= About this exercise =
Look through the listing below and report every line that contains "computer".

= Study material =
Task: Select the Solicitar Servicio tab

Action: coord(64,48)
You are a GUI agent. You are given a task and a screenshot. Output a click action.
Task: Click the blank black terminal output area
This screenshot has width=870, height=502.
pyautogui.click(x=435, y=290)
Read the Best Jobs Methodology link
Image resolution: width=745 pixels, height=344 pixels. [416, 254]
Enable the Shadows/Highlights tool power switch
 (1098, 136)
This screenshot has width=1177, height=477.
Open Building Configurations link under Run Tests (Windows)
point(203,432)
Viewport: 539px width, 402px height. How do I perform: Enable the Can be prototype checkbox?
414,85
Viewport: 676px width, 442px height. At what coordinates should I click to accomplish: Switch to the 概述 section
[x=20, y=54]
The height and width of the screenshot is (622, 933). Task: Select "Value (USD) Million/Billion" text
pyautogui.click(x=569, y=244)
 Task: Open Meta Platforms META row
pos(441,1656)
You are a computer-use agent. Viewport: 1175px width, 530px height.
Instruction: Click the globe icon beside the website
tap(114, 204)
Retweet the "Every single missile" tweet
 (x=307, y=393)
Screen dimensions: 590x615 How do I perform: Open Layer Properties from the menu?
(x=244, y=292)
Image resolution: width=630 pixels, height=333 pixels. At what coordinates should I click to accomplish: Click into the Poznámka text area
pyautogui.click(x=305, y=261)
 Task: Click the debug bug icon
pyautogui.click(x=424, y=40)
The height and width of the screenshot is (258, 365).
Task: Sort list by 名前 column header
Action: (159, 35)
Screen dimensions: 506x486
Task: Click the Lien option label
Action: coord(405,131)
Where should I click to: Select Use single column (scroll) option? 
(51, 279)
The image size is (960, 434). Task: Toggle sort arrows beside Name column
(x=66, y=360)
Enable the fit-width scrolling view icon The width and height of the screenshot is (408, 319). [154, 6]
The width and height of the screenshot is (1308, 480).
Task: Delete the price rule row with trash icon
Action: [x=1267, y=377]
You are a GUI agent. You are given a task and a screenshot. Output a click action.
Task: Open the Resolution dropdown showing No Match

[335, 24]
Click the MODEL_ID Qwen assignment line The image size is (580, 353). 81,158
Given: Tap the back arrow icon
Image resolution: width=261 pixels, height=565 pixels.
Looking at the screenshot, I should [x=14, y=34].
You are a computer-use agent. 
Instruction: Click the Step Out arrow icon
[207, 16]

= Answer to this exercise =
You are a computer-use agent. Viewport: 1175px width, 530px height.
You are a computer-use agent. 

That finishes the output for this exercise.